_ENTRIES PROVIDED_

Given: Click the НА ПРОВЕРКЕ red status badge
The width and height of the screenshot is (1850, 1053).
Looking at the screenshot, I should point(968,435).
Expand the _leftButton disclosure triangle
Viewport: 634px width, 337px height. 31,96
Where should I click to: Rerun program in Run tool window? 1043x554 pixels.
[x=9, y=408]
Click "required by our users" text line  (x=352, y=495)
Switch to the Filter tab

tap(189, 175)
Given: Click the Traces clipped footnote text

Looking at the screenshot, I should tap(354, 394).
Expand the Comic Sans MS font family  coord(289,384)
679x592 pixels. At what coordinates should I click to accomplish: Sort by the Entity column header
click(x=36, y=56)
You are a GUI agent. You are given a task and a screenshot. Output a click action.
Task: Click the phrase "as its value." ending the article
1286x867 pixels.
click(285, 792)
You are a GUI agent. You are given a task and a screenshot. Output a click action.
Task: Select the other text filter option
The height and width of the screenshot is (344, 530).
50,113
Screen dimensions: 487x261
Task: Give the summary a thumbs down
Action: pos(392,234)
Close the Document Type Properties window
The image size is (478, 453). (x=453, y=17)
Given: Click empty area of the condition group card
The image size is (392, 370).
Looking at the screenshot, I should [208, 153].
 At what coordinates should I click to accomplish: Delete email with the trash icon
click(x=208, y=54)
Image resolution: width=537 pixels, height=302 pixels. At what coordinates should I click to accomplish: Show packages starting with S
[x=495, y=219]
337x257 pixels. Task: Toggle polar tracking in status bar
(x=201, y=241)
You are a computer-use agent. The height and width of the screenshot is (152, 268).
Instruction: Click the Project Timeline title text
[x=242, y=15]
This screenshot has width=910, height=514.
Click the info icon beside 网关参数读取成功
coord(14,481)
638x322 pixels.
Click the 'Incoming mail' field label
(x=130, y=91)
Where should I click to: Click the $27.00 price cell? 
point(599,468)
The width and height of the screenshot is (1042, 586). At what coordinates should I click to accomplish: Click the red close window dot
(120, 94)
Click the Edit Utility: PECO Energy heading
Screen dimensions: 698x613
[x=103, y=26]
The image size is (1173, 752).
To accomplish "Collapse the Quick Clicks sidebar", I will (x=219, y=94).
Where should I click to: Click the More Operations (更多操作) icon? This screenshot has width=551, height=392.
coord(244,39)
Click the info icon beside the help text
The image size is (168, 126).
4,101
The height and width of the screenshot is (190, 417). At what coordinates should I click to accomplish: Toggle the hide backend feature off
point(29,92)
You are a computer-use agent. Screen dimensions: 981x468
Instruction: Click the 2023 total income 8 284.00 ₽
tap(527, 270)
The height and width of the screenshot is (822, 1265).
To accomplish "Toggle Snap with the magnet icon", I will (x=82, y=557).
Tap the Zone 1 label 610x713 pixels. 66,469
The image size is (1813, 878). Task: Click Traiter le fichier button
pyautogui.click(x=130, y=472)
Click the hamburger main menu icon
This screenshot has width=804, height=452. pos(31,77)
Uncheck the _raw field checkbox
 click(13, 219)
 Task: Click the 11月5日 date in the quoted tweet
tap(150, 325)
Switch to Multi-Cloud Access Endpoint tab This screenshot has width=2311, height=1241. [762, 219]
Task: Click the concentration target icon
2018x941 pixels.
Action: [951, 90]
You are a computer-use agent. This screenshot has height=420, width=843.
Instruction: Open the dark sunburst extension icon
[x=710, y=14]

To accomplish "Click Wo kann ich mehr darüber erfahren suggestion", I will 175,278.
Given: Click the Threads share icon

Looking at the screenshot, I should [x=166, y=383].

_GIVEN EXERCISE_
Reproduce every line of the data above verbatim, without any alteration.

_THE RESPONSE_
Given: Click the НА ПРОВЕРКЕ red status badge
The width and height of the screenshot is (1850, 1053).
Looking at the screenshot, I should point(968,435).
Expand the _leftButton disclosure triangle
Viewport: 634px width, 337px height. 31,96
Where should I click to: Rerun program in Run tool window? 1043x554 pixels.
[x=9, y=408]
Click "required by our users" text line  (x=352, y=495)
Switch to the Filter tab

tap(189, 175)
Given: Click the Traces clipped footnote text

Looking at the screenshot, I should tap(354, 394).
Expand the Comic Sans MS font family  coord(289,384)
679x592 pixels. At what coordinates should I click to accomplish: Sort by the Entity column header
click(x=36, y=56)
You are a GUI agent. You are given a task and a screenshot. Output a click action.
Task: Click the phrase "as its value." ending the article
1286x867 pixels.
click(285, 792)
You are a GUI agent. You are given a task and a screenshot. Output a click action.
Task: Select the other text filter option
The height and width of the screenshot is (344, 530).
50,113
Screen dimensions: 487x261
Task: Give the summary a thumbs down
Action: pos(392,234)
Close the Document Type Properties window
The image size is (478, 453). (x=453, y=17)
Given: Click empty area of the condition group card
The image size is (392, 370).
Looking at the screenshot, I should [208, 153].
 At what coordinates should I click to accomplish: Delete email with the trash icon
click(x=208, y=54)
Image resolution: width=537 pixels, height=302 pixels. At what coordinates should I click to accomplish: Show packages starting with S
[x=495, y=219]
337x257 pixels. Task: Toggle polar tracking in status bar
(x=201, y=241)
You are a computer-use agent. The height and width of the screenshot is (152, 268).
Instruction: Click the Project Timeline title text
[x=242, y=15]
This screenshot has width=910, height=514.
Click the info icon beside 网关参数读取成功
coord(14,481)
638x322 pixels.
Click the 'Incoming mail' field label
(x=130, y=91)
Where should I click to: Click the $27.00 price cell? 
point(599,468)
The width and height of the screenshot is (1042, 586). At what coordinates should I click to accomplish: Click the red close window dot
(120, 94)
Click the Edit Utility: PECO Energy heading
Screen dimensions: 698x613
[x=103, y=26]
The image size is (1173, 752).
To accomplish "Collapse the Quick Clicks sidebar", I will (x=219, y=94).
Where should I click to: Click the More Operations (更多操作) icon? This screenshot has width=551, height=392.
coord(244,39)
Click the info icon beside the help text
The image size is (168, 126).
4,101
The height and width of the screenshot is (190, 417). At what coordinates should I click to accomplish: Toggle the hide backend feature off
point(29,92)
You are a computer-use agent. Screen dimensions: 981x468
Instruction: Click the 2023 total income 8 284.00 ₽
tap(527, 270)
The height and width of the screenshot is (822, 1265).
To accomplish "Toggle Snap with the magnet icon", I will (x=82, y=557).
Tap the Zone 1 label 610x713 pixels. 66,469
The image size is (1813, 878). Task: Click Traiter le fichier button
pyautogui.click(x=130, y=472)
Click the hamburger main menu icon
This screenshot has width=804, height=452. pos(31,77)
Uncheck the _raw field checkbox
 click(13, 219)
 Task: Click the 11月5日 date in the quoted tweet
tap(150, 325)
Switch to Multi-Cloud Access Endpoint tab This screenshot has width=2311, height=1241. [762, 219]
Task: Click the concentration target icon
2018x941 pixels.
Action: [951, 90]
You are a computer-use agent. This screenshot has height=420, width=843.
Instruction: Open the dark sunburst extension icon
[x=710, y=14]

To accomplish "Click Wo kann ich mehr darüber erfahren suggestion", I will 175,278.
Given: Click the Threads share icon

Looking at the screenshot, I should [x=166, y=383].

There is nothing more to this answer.